Ive seen them plenty in recently harvested bean fields, I was going to try it last year, but Due to work, buying a house, and all kinds of other things I didnt get out hardly last year.... Hoping to do much better this year...
 
Ive never tried in a bean field but I would think that the field would be short on stubble to stuff your blind with. Is that a problem? or am I over-complicating things?
 
No you are not over complicating things at all, there will be almost no stubble on a bean field, even cut silage fields are iffy on covers.

I have had a (singular) goose shoot on a bean field put on by my buddy's dad that we excellent. However, that was few years ago and I have yet shot another goose on a bean field since. Best luck I've had is on corn, millet, mixed grain and wheat.
 
Spank correct me if I'm wrong but you live in northern(ish) ontario. So your birds are more pressed to find corn early on.

Our Southern (ish) birds have a smorgasbord of corn and ignore the soy beans unless it is all they can get.
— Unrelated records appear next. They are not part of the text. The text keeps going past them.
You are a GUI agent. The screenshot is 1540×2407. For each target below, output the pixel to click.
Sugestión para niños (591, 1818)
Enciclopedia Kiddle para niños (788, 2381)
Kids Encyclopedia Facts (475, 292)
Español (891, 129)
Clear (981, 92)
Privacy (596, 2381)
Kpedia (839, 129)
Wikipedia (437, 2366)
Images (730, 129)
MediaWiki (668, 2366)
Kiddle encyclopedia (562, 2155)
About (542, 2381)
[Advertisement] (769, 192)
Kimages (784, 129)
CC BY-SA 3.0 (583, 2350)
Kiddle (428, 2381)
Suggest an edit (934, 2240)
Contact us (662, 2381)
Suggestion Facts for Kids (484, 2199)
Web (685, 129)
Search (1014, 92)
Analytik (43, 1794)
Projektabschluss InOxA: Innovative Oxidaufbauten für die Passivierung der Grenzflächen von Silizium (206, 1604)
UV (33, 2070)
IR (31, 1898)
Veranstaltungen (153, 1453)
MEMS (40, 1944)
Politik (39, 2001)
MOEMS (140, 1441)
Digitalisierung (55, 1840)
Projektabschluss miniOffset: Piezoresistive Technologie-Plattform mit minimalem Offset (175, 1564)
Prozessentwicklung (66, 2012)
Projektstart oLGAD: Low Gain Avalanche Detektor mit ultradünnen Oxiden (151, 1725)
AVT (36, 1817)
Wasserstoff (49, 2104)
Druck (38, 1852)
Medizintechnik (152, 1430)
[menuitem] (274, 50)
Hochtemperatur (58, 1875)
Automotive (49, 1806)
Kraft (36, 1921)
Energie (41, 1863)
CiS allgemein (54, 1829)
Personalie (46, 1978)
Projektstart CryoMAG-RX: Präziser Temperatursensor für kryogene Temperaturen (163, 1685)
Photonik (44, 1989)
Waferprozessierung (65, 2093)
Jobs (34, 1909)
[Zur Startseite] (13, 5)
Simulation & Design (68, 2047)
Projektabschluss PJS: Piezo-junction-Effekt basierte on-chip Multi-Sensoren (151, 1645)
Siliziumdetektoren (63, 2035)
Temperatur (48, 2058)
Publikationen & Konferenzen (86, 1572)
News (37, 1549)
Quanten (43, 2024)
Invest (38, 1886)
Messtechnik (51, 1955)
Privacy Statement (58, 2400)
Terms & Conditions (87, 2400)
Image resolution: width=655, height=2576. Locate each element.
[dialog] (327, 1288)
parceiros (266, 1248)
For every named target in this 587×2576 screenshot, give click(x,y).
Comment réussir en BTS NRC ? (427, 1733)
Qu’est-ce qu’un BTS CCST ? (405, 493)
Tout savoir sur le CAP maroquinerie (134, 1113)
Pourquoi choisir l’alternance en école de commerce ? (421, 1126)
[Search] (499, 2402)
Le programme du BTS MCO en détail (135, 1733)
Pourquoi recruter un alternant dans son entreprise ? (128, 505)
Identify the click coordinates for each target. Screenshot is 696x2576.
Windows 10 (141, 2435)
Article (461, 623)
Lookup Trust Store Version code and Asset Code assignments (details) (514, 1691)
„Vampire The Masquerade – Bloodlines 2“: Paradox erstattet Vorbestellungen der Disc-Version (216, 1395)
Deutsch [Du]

Yes I live on the boder of Central and Northern Districts, north of here about 1.5 hrs in the claybelt farmers have been cropping soybean and peas with more frequency. The birds really hammer down on them hard especially if the there is a lot of waste. Corn here is grown as silage corn so it is rare to find them in a cut corn field here as there is usually no waste. Oats, barley and mixed grass/clover are our top producers. I have seen geese in soybean fields too in SW Ontario quite often. I would guess where they feed has much to do with what's left behind after harvest, energy requirements as per weather and temperatures and of course hunting pressure. In the south the amount of corn available at the cold time of the season definitley gets the nod, the birds love that corn producing heat when it starts to ferment in their crops overnight.